Yangınlara ait gibi yazmak,
Ya da yangınların arasından çıkmak gibi.
Kurak bir çölde bir yudum su bulmak gibi.
Yazmak da mevsimlere ait gibi,
Bahar gelince yazasım gelmez çoğu zaman,
Elimdeki kalemi rüzgar uçurur,
Halbuki kafam da çokça ağır bu sıralar.
Dökülmek için can atıyor sözcükler,
Yazmaktan da yorulurmuş insan anlaşılmayınca.
Ne zaman elime kalemi alsam aslında konuşamadığım şeyleri edinselleştirdiğimi fark ederim. Olayı direkt anlatmam belki ama bir şiirde çiçek yapraksız olur mesela ya da hava bulutlu… Bazen bir çocuğu ağlatırım bazen de bir uçurtma uçururum. Hisler bazen ‘üzgünüm, mutluyum..’ demekle çözülmüyor. İnsanları tanımaktansa anlamayı çok daha severim.

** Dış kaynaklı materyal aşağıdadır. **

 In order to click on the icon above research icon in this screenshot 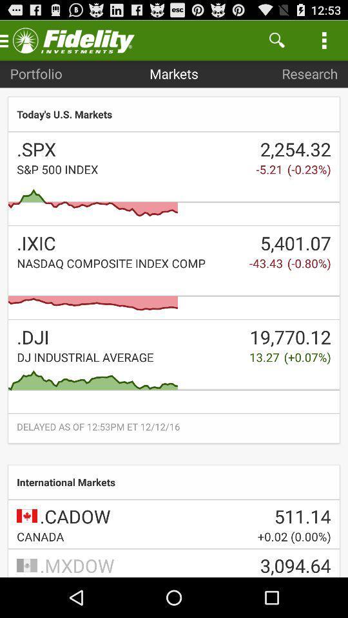, I will do `click(276, 40)`.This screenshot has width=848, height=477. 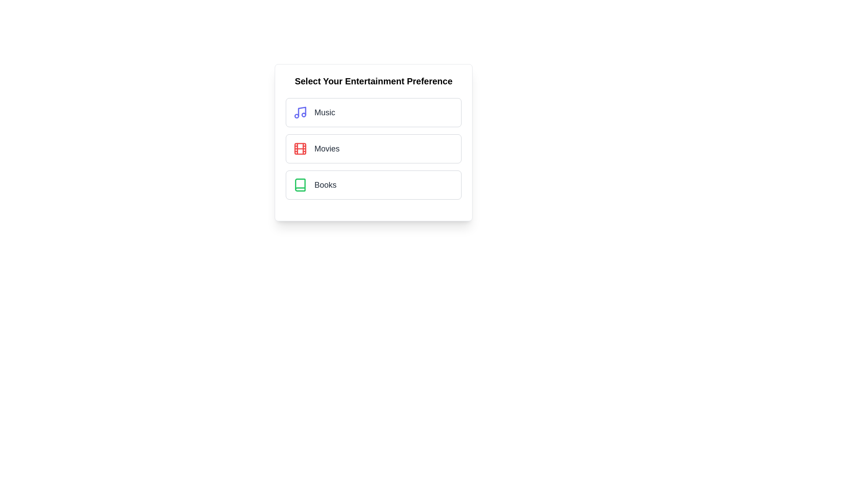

Yaşadığım her şeye bir anlam bulmayı, kaderin güzel yanlarına bağlamayı severim. Yaşamak, aslında anlamlandırma çabasından başka hiçbir şey değil.
Bu sıralar en son ne zaman bir şeyler yazdım bilmiyorum. Aslında biraz da kendimi test etmiş bulundum. Yazmadığım zaman boyunca günden güne içimle savaştığımı ve eski neşemi kaybettiğimi fark ettim. Aylar sonra ilk uzun ve düzgün yazımı buraya yazdım. Doğrusunu söylemek gerekirse insan yazmadıkça önceden neyi nasıl yazdığına şaşırır oluyor. İki kelime bulayım da birleştireyim, söze başlayayım diye epey bir bekliyor. Benim içimde tonla birikmiş şey var aslında. O yüzden yazmak hiç olmadığı kadar zorluyor beni artık. Belki de yazmamak da biriktiriyor her şeyi. Bu bitmek bilmeyen bir döngü. Bir kere yazadursun insan bir daha kopamıyor. İçine sürükleyen bir hayal alemi bu iş. Akıllı insan işi mi bilmiyorum. Bildiğim ve emin olduğum tek şey şiir yazmak akılsız insan işi… Zaten dünyada akılla yaşanacak bir yer değil.